Broader powers would be granted to the U.S. Food and Drug Administration under a bill that passed the U.S. Senate on Thursday. Iowa Senator Tom Harkin, who chairs the committee which regulates the F.D.A., says the goals are: safer foods and safer medicines.

Harkin has shepherded the far-reaching measure for a full year and is gratified to see it pass with near-unanimous, bipartisan support. “What the consumers are going to see, not right now but in the near term, more generics coming onto the market sooner,” Harkin says.

“That will help decrease the price of drugs. It’s also going to help save the government money because the government buys a lot of those drugs through Medicare and Medicaid.”

Harkin, a Democrat, is chairman of the Senate’s Health, Education, Labor and Pensions Committee.
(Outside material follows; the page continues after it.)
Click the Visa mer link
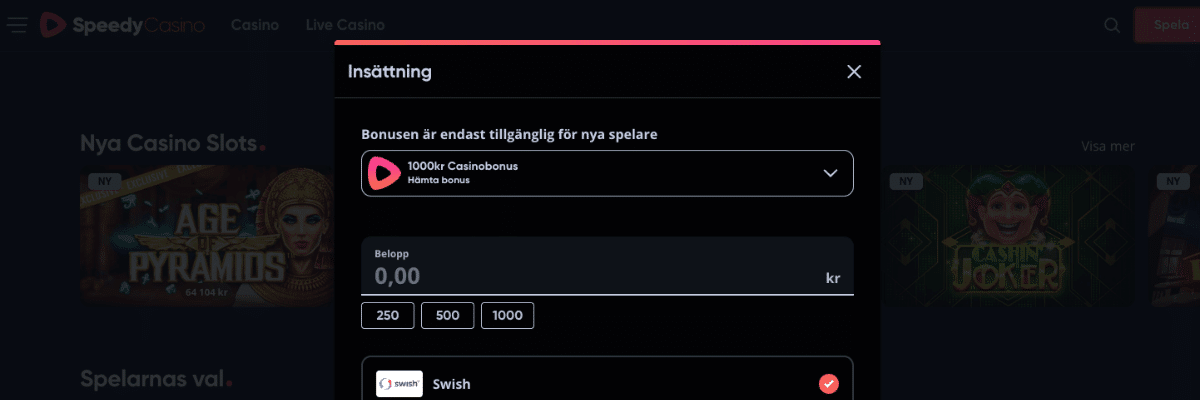 click(x=1108, y=146)
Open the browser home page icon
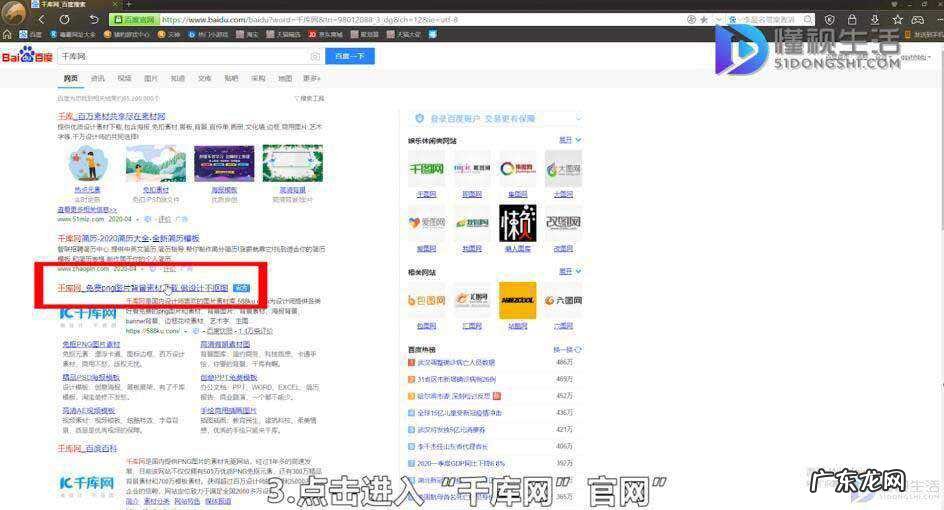 point(92,19)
He says the bill should give Americans a higher level of assurance that their prescription drugs are safe. “Because we put in this bill a means and the authority for FDA to do more inspections of foreign sources of our drugs,” Harkin says, adding, 80% of the material for all of the drugs that are manufactured in the U.S. come from other nations.
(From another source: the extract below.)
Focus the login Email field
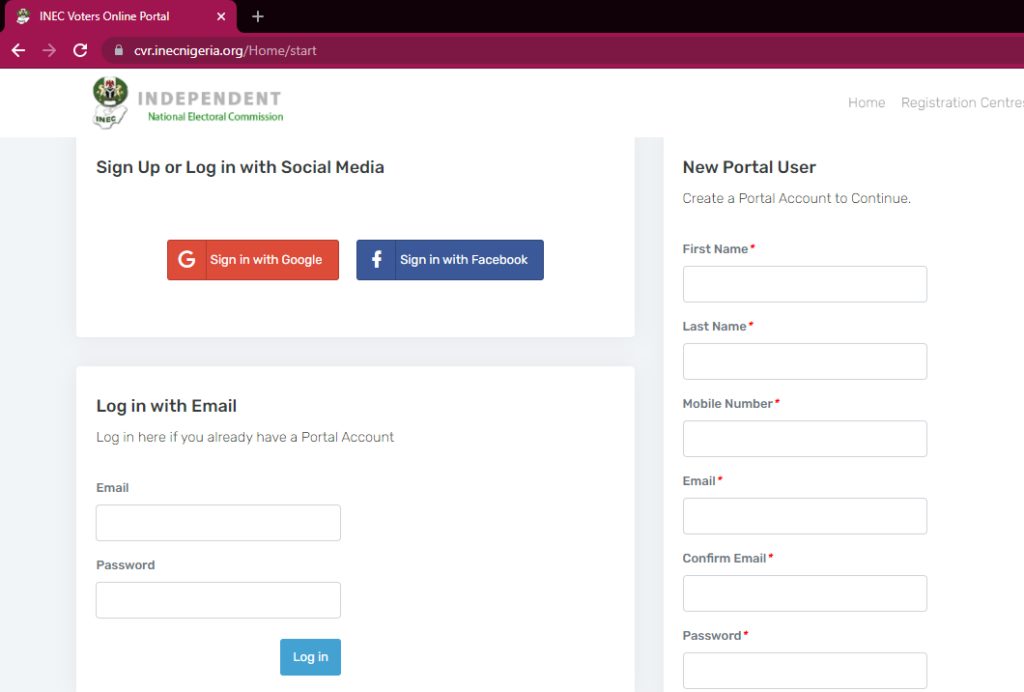The width and height of the screenshot is (1024, 692). click(218, 523)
The measure passed the Senate on a vote of 96-to-1. Harkin was asked if that sort of cooperation between the two major parties might carry over onto other legislation. “I sure hope so,” Harkin says. “I hope, for example, the Republicans will come to the table and negotiate with us on keeping the student loan rates at 3.4% for the next year, rather than doubling to 6.8% on July the 1st.”

Harkin is sponsoring a bill that would freeze the college student loan interest rates, impacting about seven-million college graduates, including 255,000 Iowans. Harkin says the cost of maintaining the interest rate would be offset by “closing a tax loophole that benefits certain high-income professional service providers.”

Republicans say that’s the equivalent of a new tax and they oppose it.